BEGIN Recorded data
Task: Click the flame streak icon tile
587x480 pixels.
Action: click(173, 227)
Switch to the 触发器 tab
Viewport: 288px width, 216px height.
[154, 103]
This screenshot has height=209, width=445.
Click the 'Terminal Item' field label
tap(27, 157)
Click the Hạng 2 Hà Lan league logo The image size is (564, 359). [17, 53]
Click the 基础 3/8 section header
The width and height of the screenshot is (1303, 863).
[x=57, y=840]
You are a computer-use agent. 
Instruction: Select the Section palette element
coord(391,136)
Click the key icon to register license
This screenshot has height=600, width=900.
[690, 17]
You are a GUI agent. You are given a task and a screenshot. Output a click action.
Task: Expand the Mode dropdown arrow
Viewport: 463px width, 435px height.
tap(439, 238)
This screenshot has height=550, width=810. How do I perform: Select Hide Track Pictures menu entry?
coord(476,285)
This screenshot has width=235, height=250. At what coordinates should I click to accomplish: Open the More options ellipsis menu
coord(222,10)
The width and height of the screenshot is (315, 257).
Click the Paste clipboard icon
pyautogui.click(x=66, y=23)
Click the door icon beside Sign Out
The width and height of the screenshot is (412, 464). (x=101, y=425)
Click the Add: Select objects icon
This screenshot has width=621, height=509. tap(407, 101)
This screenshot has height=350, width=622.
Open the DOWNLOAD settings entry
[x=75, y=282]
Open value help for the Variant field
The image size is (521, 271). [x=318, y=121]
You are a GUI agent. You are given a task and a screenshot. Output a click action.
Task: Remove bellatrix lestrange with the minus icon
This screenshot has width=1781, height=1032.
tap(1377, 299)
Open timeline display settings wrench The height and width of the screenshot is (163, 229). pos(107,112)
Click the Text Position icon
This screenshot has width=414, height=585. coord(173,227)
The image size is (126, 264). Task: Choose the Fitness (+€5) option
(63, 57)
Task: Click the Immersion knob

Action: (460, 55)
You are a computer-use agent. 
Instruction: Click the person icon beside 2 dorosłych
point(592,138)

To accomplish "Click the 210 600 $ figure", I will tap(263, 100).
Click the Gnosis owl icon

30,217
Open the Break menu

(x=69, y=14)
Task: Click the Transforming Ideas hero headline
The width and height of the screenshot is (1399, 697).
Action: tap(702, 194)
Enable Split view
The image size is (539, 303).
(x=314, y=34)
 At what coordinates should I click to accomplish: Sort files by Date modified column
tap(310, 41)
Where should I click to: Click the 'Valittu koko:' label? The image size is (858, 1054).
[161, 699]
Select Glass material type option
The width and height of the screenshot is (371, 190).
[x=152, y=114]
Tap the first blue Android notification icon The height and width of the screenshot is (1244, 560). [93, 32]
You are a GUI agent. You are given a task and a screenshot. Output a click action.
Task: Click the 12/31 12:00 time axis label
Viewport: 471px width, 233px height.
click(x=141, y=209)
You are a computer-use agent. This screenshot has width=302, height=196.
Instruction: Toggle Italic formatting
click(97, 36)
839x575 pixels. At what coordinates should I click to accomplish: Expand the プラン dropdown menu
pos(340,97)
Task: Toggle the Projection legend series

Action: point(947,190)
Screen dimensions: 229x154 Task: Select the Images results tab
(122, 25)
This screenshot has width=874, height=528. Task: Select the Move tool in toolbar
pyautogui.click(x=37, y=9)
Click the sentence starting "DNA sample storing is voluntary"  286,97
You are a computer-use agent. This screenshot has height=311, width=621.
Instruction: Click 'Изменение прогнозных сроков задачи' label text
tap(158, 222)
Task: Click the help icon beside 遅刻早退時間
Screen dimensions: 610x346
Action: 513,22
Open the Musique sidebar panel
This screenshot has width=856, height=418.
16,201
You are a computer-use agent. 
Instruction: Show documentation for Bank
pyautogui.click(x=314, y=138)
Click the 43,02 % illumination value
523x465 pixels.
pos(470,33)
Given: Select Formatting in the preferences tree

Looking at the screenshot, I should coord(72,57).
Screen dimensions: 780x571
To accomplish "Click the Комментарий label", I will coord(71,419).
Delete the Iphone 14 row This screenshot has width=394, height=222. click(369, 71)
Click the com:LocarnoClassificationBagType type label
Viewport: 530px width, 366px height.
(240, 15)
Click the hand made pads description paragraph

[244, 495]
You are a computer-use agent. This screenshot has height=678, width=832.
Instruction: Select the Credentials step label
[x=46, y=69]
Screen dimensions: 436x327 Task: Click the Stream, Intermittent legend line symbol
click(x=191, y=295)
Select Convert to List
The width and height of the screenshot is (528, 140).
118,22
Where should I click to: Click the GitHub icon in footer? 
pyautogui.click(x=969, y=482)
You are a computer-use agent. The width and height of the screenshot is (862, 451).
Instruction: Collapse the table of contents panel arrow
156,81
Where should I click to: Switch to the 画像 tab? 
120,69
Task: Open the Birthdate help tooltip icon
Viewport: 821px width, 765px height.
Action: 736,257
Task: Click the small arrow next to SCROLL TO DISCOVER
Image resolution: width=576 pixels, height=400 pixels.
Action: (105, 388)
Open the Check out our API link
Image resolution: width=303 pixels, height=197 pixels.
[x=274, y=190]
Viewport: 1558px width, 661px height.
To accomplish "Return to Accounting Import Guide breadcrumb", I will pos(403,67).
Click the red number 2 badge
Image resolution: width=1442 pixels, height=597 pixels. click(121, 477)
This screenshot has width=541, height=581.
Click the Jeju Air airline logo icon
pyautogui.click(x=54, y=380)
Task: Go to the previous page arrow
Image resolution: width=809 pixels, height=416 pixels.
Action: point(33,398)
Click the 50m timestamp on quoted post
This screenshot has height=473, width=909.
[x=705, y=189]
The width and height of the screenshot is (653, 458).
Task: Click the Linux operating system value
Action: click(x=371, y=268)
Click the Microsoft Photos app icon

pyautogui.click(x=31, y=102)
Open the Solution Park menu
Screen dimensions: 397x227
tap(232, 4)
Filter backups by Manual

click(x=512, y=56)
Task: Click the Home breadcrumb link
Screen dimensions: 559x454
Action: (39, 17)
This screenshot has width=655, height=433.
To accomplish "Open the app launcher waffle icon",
END Recorded data
All of the lines above should be returned exactly as written.

Task: Click the flame streak icon tile
587x480 pixels.
Action: click(173, 227)
Switch to the 触发器 tab
Viewport: 288px width, 216px height.
[154, 103]
This screenshot has height=209, width=445.
Click the 'Terminal Item' field label
tap(27, 157)
Click the Hạng 2 Hà Lan league logo The image size is (564, 359). [17, 53]
Click the 基础 3/8 section header
The width and height of the screenshot is (1303, 863).
[x=57, y=840]
You are a computer-use agent. 
Instruction: Select the Section palette element
coord(391,136)
Click the key icon to register license
This screenshot has height=600, width=900.
[690, 17]
You are a GUI agent. You are given a task and a screenshot. Output a click action.
Task: Expand the Mode dropdown arrow
Viewport: 463px width, 435px height.
tap(439, 238)
This screenshot has height=550, width=810. How do I perform: Select Hide Track Pictures menu entry?
coord(476,285)
This screenshot has width=235, height=250. At what coordinates should I click to accomplish: Open the More options ellipsis menu
coord(222,10)
The width and height of the screenshot is (315, 257).
Click the Paste clipboard icon
pyautogui.click(x=66, y=23)
Click the door icon beside Sign Out
The width and height of the screenshot is (412, 464). (x=101, y=425)
Click the Add: Select objects icon
This screenshot has width=621, height=509. tap(407, 101)
This screenshot has height=350, width=622.
Open the DOWNLOAD settings entry
[x=75, y=282]
Open value help for the Variant field
The image size is (521, 271). [x=318, y=121]
You are a GUI agent. You are given a task and a screenshot. Output a click action.
Task: Remove bellatrix lestrange with the minus icon
This screenshot has width=1781, height=1032.
tap(1377, 299)
Open timeline display settings wrench The height and width of the screenshot is (163, 229). pos(107,112)
Click the Text Position icon
This screenshot has width=414, height=585. coord(173,227)
The image size is (126, 264). Task: Choose the Fitness (+€5) option
(63, 57)
Task: Click the Immersion knob

Action: (460, 55)
You are a computer-use agent. 
Instruction: Click the person icon beside 2 dorosłych
point(592,138)

To accomplish "Click the 210 600 $ figure", I will tap(263, 100).
Click the Gnosis owl icon

30,217
Open the Break menu

(x=69, y=14)
Task: Click the Transforming Ideas hero headline
The width and height of the screenshot is (1399, 697).
Action: tap(702, 194)
Enable Split view
The image size is (539, 303).
(x=314, y=34)
 At what coordinates should I click to accomplish: Sort files by Date modified column
tap(310, 41)
Where should I click to: Click the 'Valittu koko:' label? The image size is (858, 1054).
[161, 699]
Select Glass material type option
The width and height of the screenshot is (371, 190).
[x=152, y=114]
Tap the first blue Android notification icon The height and width of the screenshot is (1244, 560). [93, 32]
You are a GUI agent. You are given a task and a screenshot. Output a click action.
Task: Click the 12/31 12:00 time axis label
Viewport: 471px width, 233px height.
click(x=141, y=209)
You are a computer-use agent. This screenshot has width=302, height=196.
Instruction: Toggle Italic formatting
click(97, 36)
839x575 pixels. At what coordinates should I click to accomplish: Expand the プラン dropdown menu
pos(340,97)
Task: Toggle the Projection legend series

Action: point(947,190)
Screen dimensions: 229x154 Task: Select the Images results tab
(122, 25)
This screenshot has width=874, height=528. Task: Select the Move tool in toolbar
pyautogui.click(x=37, y=9)
Click the sentence starting "DNA sample storing is voluntary"  286,97
You are a computer-use agent. This screenshot has height=311, width=621.
Instruction: Click 'Изменение прогнозных сроков задачи' label text
tap(158, 222)
Task: Click the help icon beside 遅刻早退時間
Screen dimensions: 610x346
Action: 513,22
Open the Musique sidebar panel
This screenshot has width=856, height=418.
16,201
You are a computer-use agent. 
Instruction: Show documentation for Bank
pyautogui.click(x=314, y=138)
Click the 43,02 % illumination value
523x465 pixels.
pos(470,33)
Given: Select Formatting in the preferences tree

Looking at the screenshot, I should coord(72,57).
Screen dimensions: 780x571
To accomplish "Click the Комментарий label", I will coord(71,419).
Delete the Iphone 14 row This screenshot has width=394, height=222. click(369, 71)
Click the com:LocarnoClassificationBagType type label
Viewport: 530px width, 366px height.
(240, 15)
Click the hand made pads description paragraph

[244, 495]
You are a computer-use agent. This screenshot has height=678, width=832.
Instruction: Select the Credentials step label
[x=46, y=69]
Screen dimensions: 436x327 Task: Click the Stream, Intermittent legend line symbol
click(x=191, y=295)
Select Convert to List
The width and height of the screenshot is (528, 140).
118,22
Where should I click to: Click the GitHub icon in footer? 
pyautogui.click(x=969, y=482)
You are a computer-use agent. The width and height of the screenshot is (862, 451).
Instruction: Collapse the table of contents panel arrow
156,81
Where should I click to: Switch to the 画像 tab? 
120,69
Task: Open the Birthdate help tooltip icon
Viewport: 821px width, 765px height.
Action: 736,257
Task: Click the small arrow next to SCROLL TO DISCOVER
Image resolution: width=576 pixels, height=400 pixels.
Action: (105, 388)
Open the Check out our API link
Image resolution: width=303 pixels, height=197 pixels.
[x=274, y=190]
Viewport: 1558px width, 661px height.
To accomplish "Return to Accounting Import Guide breadcrumb", I will pos(403,67).
Click the red number 2 badge
Image resolution: width=1442 pixels, height=597 pixels. click(121, 477)
This screenshot has width=541, height=581.
Click the Jeju Air airline logo icon
pyautogui.click(x=54, y=380)
Task: Go to the previous page arrow
Image resolution: width=809 pixels, height=416 pixels.
Action: point(33,398)
Click the 50m timestamp on quoted post
This screenshot has height=473, width=909.
[x=705, y=189]
The width and height of the screenshot is (653, 458).
Task: Click the Linux operating system value
Action: click(x=371, y=268)
Click the Microsoft Photos app icon

pyautogui.click(x=31, y=102)
Open the Solution Park menu
Screen dimensions: 397x227
tap(232, 4)
Filter backups by Manual

click(x=512, y=56)
Task: Click the Home breadcrumb link
Screen dimensions: 559x454
Action: (39, 17)
This screenshot has width=655, height=433.
To accomplish "Open the app launcher waffle icon",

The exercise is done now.